[Da fare]: Riscala le voci a partire dalla riga che contiene "[Facebook] (813, 1859)" fino alla riga che contiene "Wine (137, 160)", entrambe incluse, riscrivendo solo queste righe per intero, testo compreso. Moltiplica per 0,3 ogni coordinata delle risposte e arrotonda all'intero, con le metà per eccesso.

Voci per trovare parole ed elementi:
################

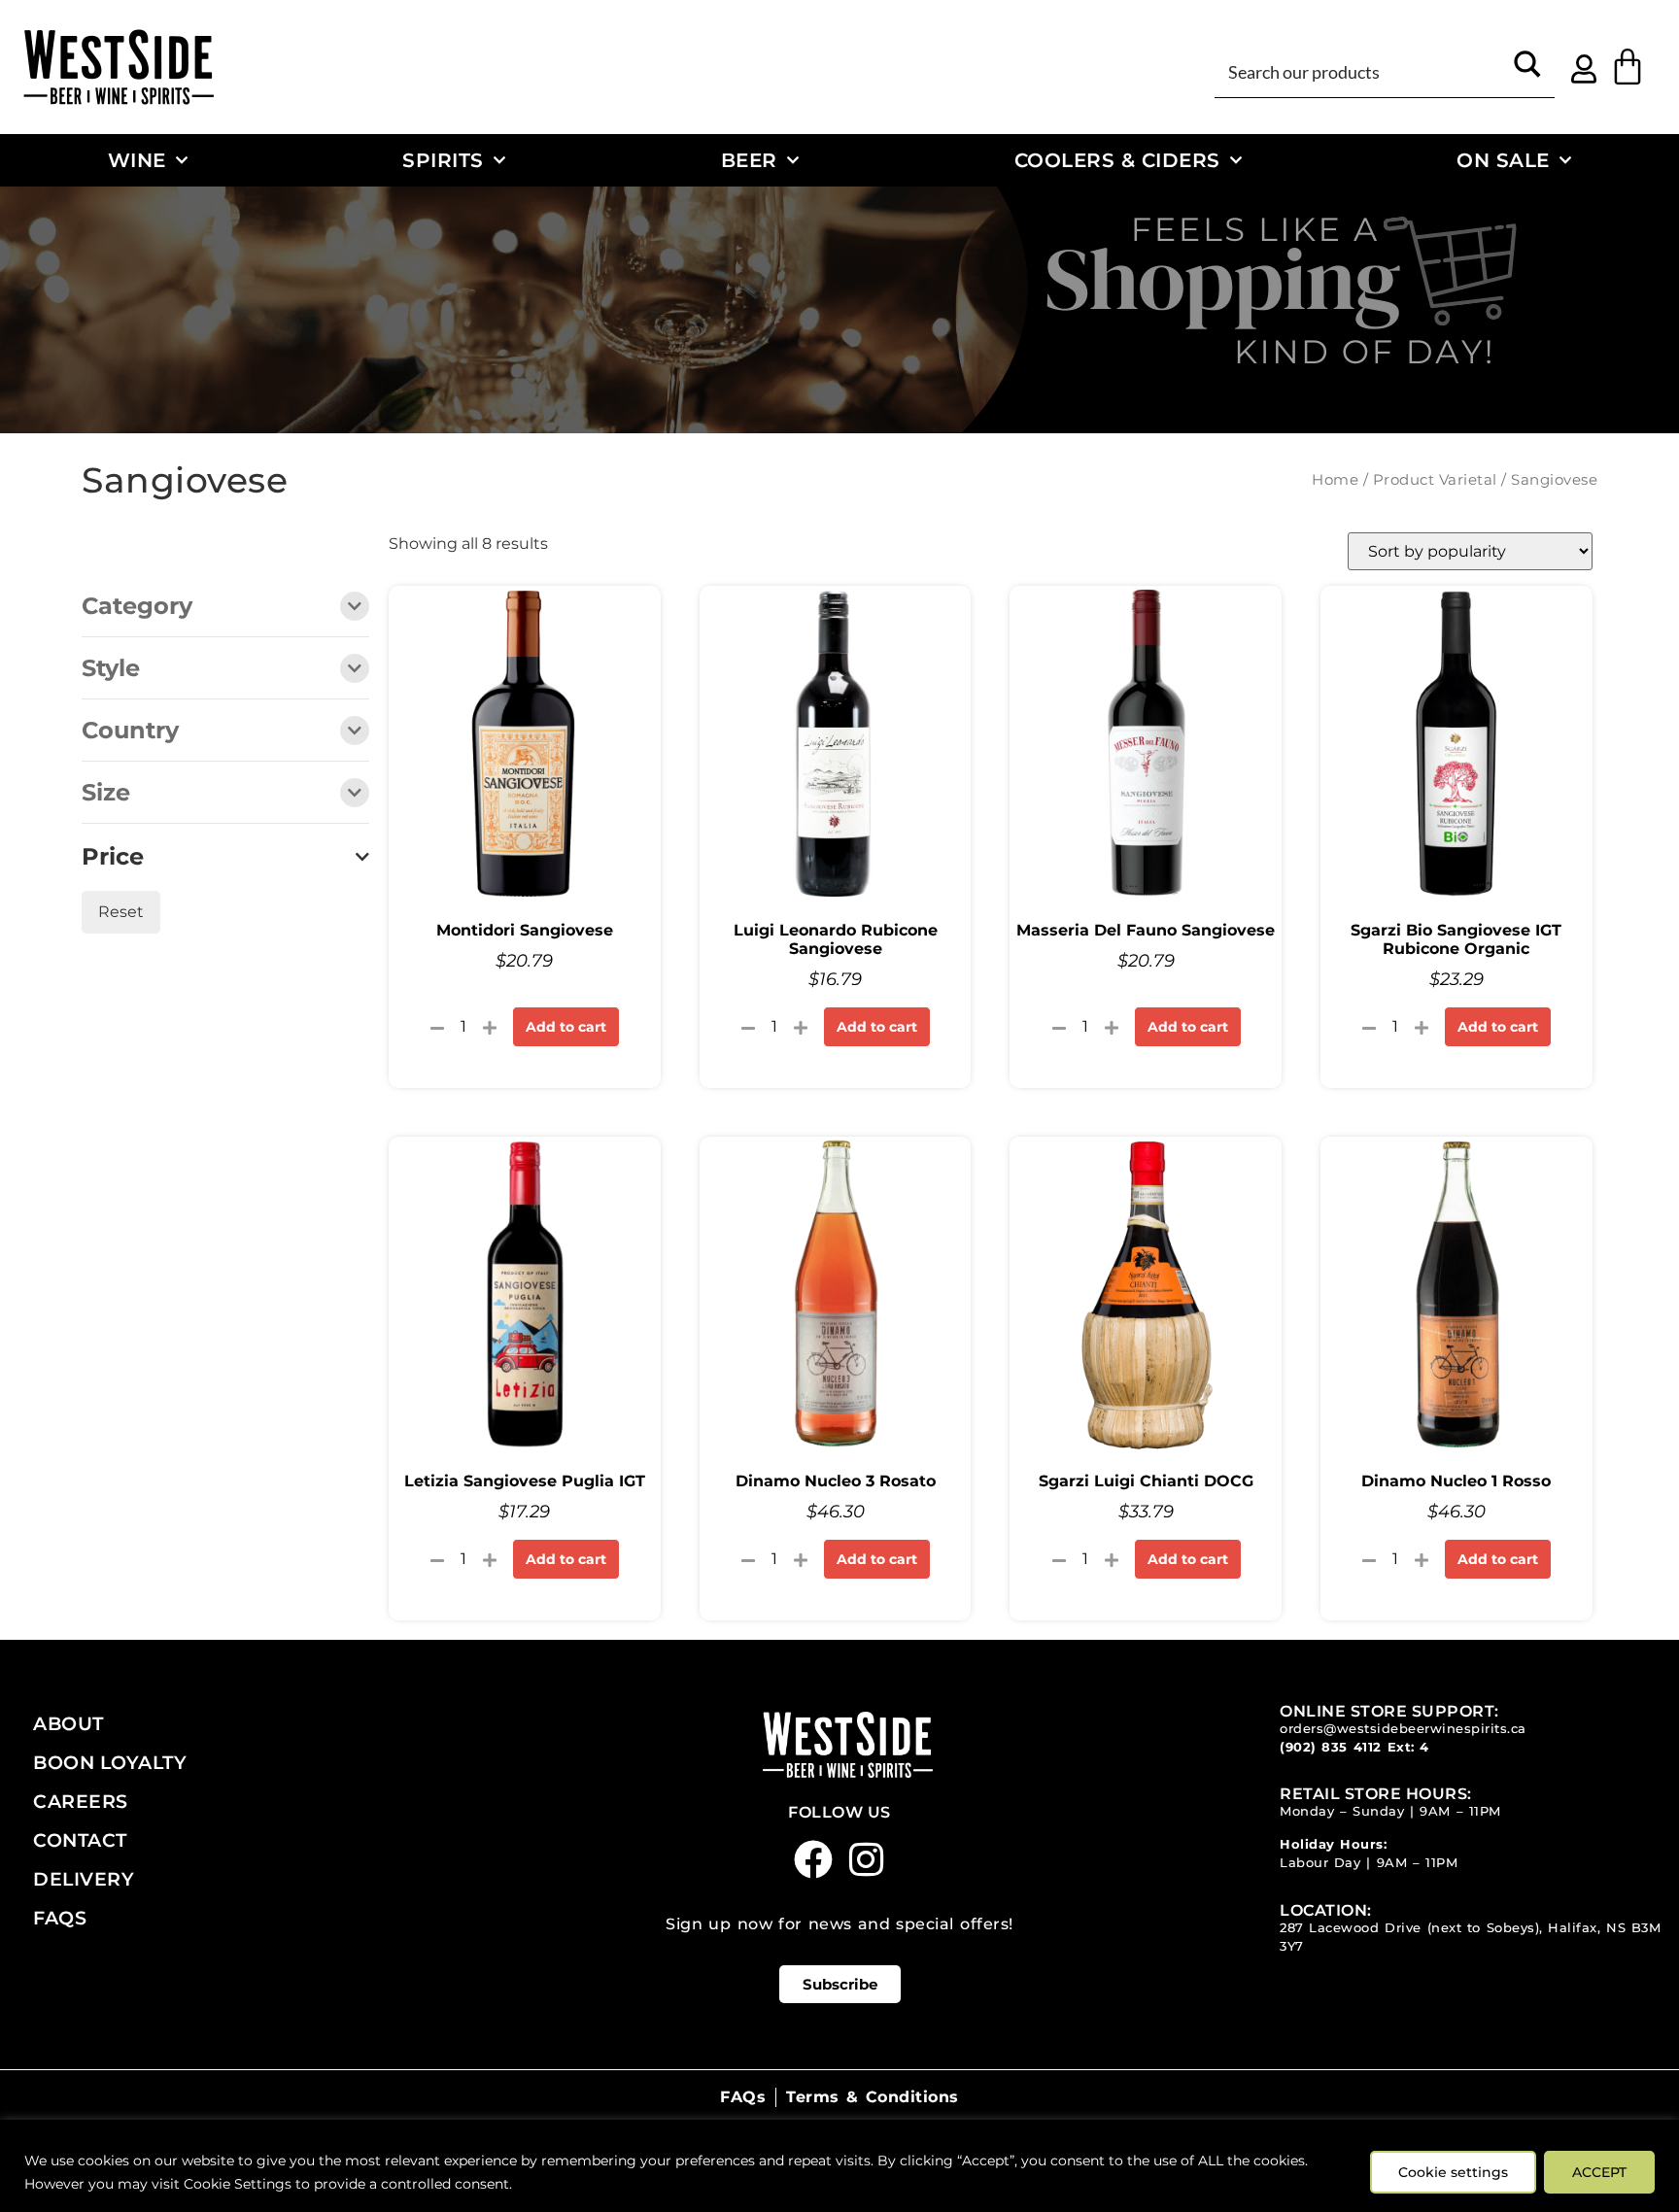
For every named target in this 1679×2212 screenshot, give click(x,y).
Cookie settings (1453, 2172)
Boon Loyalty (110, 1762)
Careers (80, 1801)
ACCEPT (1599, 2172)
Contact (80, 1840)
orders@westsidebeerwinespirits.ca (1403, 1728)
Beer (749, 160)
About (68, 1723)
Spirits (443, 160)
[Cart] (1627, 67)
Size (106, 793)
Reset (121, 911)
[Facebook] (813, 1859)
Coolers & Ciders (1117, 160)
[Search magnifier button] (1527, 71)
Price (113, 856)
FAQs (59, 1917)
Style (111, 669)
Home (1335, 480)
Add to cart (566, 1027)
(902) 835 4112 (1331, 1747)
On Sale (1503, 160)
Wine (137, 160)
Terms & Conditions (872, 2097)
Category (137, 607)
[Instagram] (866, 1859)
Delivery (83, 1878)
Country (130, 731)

################

[Risultato attività]:
[Facebook] (244, 558)
Coolers & Ciders (335, 48)
[Search magnifier button] (458, 21)
Price (34, 257)
FAQs (18, 575)
Style (33, 201)
Home (401, 144)
Add to cart (170, 308)
(902) 835 4112 (399, 524)
On Sale (451, 48)
Wine (41, 48)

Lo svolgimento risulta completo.